▶ **Task prompt**
Collect every line of the items below that contains the string "comment", treating uppercase and lowercase letters as distinct.

──────── Records for processing ────────

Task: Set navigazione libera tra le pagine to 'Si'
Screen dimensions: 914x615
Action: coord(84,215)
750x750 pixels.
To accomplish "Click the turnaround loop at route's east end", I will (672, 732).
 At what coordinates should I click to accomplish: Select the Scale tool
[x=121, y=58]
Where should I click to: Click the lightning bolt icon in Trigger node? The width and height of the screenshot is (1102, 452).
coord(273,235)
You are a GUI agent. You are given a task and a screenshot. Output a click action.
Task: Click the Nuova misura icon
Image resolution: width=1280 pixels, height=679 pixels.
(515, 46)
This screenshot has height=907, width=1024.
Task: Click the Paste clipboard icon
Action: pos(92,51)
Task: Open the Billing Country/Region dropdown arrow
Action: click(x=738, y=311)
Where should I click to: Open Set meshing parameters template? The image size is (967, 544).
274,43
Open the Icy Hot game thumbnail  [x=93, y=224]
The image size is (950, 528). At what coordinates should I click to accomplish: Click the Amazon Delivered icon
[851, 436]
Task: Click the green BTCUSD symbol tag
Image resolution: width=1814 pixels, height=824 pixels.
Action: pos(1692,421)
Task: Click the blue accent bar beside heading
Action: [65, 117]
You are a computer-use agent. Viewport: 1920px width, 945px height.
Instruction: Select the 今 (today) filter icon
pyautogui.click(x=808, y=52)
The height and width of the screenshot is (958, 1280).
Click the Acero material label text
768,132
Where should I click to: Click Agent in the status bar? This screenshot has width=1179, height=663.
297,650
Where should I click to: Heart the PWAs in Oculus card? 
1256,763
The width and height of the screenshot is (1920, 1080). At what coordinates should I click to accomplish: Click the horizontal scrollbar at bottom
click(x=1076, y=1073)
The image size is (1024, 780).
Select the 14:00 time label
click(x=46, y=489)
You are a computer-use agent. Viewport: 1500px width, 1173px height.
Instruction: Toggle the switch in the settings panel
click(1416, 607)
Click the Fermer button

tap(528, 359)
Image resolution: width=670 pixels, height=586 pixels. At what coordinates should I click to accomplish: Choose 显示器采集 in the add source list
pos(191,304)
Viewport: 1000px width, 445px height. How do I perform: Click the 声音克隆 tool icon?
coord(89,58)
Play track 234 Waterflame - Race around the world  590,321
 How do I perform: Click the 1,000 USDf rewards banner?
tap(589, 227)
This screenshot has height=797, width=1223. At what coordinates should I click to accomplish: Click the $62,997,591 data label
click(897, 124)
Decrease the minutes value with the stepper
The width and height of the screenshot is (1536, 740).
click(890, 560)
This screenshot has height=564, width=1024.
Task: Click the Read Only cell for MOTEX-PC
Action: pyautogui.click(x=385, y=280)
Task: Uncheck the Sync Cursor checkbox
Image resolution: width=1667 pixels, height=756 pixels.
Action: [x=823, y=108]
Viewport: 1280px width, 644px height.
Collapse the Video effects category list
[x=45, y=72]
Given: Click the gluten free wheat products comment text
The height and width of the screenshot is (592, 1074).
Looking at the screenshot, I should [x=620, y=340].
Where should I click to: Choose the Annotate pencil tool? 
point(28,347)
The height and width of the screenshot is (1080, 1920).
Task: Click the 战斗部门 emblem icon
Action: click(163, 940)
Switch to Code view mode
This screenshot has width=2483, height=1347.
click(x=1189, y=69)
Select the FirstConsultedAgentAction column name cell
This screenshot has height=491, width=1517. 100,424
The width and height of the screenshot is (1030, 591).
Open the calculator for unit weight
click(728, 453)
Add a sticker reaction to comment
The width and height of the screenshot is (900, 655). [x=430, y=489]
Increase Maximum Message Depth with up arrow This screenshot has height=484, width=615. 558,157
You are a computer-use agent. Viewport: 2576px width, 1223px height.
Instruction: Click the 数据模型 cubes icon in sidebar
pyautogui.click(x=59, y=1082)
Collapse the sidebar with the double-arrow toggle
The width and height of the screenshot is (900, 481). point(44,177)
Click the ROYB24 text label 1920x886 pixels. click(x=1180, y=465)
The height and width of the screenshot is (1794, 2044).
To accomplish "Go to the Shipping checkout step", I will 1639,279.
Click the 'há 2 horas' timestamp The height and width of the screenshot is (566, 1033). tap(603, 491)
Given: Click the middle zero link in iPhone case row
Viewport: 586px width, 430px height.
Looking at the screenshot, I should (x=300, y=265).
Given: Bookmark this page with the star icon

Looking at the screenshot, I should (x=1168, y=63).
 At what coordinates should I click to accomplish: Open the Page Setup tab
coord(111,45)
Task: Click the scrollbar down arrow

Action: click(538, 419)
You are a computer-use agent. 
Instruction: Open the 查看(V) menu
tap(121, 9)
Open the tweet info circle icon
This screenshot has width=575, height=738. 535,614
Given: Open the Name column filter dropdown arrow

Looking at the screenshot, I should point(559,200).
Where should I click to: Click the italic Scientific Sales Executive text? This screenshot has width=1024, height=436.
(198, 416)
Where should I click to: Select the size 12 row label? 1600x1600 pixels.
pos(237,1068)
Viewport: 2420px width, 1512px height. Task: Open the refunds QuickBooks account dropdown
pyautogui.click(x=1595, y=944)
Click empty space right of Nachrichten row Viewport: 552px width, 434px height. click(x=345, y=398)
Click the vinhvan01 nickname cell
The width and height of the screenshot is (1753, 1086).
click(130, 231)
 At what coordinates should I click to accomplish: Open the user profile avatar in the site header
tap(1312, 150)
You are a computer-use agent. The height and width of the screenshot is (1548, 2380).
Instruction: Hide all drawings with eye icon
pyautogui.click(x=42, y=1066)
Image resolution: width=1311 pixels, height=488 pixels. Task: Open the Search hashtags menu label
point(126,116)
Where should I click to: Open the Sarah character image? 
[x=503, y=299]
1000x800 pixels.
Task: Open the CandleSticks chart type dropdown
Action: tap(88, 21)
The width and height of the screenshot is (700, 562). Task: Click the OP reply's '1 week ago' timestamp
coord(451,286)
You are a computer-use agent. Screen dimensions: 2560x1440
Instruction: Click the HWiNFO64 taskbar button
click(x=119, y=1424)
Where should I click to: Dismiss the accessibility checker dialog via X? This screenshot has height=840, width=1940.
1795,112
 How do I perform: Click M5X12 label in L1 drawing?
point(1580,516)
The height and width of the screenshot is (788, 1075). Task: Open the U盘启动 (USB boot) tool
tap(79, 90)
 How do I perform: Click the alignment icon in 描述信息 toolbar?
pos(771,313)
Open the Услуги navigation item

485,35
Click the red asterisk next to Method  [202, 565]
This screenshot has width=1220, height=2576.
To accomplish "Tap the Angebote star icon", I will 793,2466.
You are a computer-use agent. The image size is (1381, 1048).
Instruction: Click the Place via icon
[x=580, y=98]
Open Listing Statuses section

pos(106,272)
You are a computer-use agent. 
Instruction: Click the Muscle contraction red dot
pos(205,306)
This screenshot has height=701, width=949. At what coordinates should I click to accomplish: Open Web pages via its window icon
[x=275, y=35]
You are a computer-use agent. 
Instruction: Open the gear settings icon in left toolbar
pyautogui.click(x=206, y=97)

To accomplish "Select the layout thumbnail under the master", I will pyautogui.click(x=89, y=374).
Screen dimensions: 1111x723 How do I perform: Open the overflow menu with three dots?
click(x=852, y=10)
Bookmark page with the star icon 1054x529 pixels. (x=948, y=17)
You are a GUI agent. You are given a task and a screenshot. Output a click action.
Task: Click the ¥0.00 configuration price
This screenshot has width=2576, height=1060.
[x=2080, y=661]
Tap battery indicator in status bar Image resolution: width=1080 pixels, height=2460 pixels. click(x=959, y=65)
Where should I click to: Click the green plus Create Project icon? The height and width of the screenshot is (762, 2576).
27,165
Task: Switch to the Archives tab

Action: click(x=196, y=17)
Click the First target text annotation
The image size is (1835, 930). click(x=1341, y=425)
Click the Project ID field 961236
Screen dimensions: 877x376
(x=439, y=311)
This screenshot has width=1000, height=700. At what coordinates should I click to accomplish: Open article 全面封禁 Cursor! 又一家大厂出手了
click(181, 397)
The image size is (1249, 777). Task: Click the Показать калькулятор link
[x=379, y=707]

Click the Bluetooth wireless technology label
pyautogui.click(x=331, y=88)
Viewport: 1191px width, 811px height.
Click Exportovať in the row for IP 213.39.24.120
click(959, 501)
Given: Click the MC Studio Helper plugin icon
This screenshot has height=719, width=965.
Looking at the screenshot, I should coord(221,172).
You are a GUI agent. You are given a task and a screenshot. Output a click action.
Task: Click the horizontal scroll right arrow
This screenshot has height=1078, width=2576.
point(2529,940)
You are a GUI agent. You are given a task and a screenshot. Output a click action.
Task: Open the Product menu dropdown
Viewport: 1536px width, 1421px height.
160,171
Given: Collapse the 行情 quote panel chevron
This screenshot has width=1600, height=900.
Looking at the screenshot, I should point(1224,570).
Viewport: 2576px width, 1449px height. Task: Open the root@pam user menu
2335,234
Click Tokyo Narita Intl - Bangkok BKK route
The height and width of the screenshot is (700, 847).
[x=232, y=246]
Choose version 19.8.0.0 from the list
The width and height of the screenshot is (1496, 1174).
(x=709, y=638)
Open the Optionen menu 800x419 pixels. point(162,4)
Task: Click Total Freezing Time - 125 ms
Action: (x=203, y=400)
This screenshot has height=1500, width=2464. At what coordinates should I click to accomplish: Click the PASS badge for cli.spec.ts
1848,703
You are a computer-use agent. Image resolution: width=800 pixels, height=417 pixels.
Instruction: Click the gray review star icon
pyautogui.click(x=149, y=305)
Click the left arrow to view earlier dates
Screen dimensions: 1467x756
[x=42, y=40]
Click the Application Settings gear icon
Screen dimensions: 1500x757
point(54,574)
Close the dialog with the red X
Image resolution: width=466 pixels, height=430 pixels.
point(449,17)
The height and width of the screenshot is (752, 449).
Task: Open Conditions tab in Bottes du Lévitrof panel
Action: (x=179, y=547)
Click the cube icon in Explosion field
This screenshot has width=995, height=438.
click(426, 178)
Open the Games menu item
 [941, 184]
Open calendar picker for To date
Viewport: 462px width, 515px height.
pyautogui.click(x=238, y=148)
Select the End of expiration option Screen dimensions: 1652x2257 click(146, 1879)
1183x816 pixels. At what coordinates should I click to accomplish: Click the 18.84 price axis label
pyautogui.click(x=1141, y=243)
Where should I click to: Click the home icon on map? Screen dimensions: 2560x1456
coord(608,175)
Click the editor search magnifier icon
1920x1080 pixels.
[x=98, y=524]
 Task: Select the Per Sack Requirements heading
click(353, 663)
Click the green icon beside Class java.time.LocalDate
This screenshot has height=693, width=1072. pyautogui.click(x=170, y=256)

────────

▶ **Task solution**
Given: Click the gluten free wheat products comment text
Add a sticker reaction to comment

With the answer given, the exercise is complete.